Медсёстры стояли у дальней стены, скрестив руки на груди. Они смотрели на нас, и одна из них что-то тихо сказала другой по-турецки. Гурам, не поворачивая головы, ответил ей через плечо. Медсестра замолчала.
Керим-бей стоял у двери. Он наблюдал.
Я взял тонкий проводник, согнул его кончик под нужным углом и повернулся к пациенту.

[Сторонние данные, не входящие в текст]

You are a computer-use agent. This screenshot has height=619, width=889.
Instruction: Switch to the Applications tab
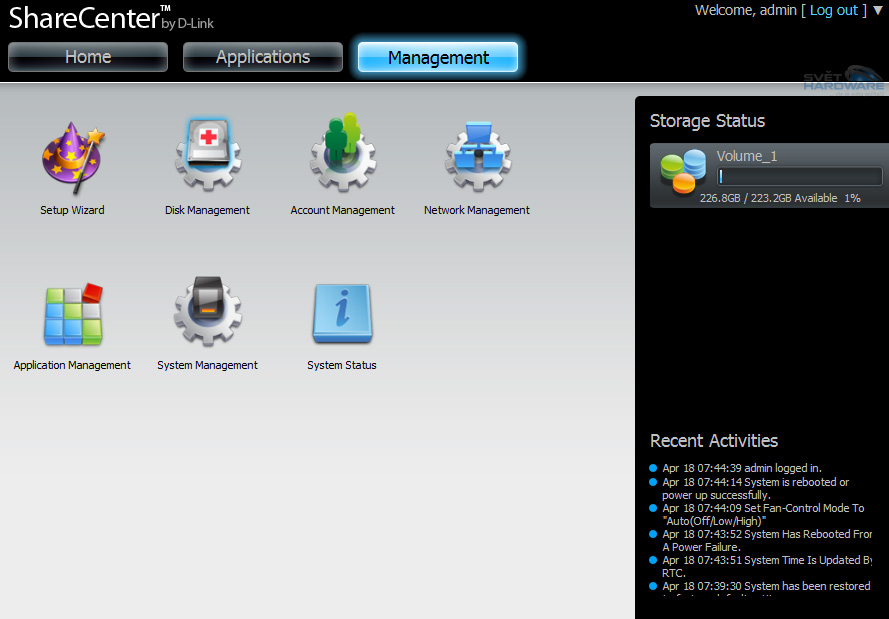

Правая подключичная вена. Стандартный доступ, под ключицей, по Сельдингеру. Иглу ввести в вену, через иглу провести проводник, по проводнику установить интродьюсер, через интродьюсер завести катетер. Процедура, которую я делал сотни раз. Руки помнили каждое движение.
Я нащупал подключичную ямку. Кожа под пальцами была тонкой, и сквозь неё я чувствовал рёбра. Вена пряталась глубоко: обезвоженная, спавшаяся, и я знал, что попасть в неё с первого раза будет непросто.
— Игла, — сказал я.
Алексей Павлович подал мне иглу на широком шприце с физраствором. Я зафиксировал ориентиры, ключица, первое ребро, яремная вырезка, и ввёл иглу под углом тридцать градусов к коже, направляя её под ключицу, к грудине.
Поршень шприца я тянул на себя плавно, с постоянным отрицательным давлением. Игла шла вглубь, и физраствор в шприце оставался прозрачным, вена ещё не поймана. Миллиметр, ещё миллиметр, ещё. Я продвигал иглу, чувствуя кончиком, как он проходит через подключичную фасцию, лёгкий щелчок сопротивления, потом провал мягких тканей.
Ничего.
Я остановился, не вынимая иглы, и скорректировал угол на пять градусов медиальнее. Подтянул поршень, пусто. Вена у кахексичного пациента спадается до состояния ленты, и найти её иглой по анатомическим ориентирам, без ультразвуковой навигации, это работа на ощупь.
— Давление? — спросил я, не поднимая головы.
— Восемьдесят на пятьдесят пять, — ответил Гурам. — Упало на пять миллиметров. Сатурация та же.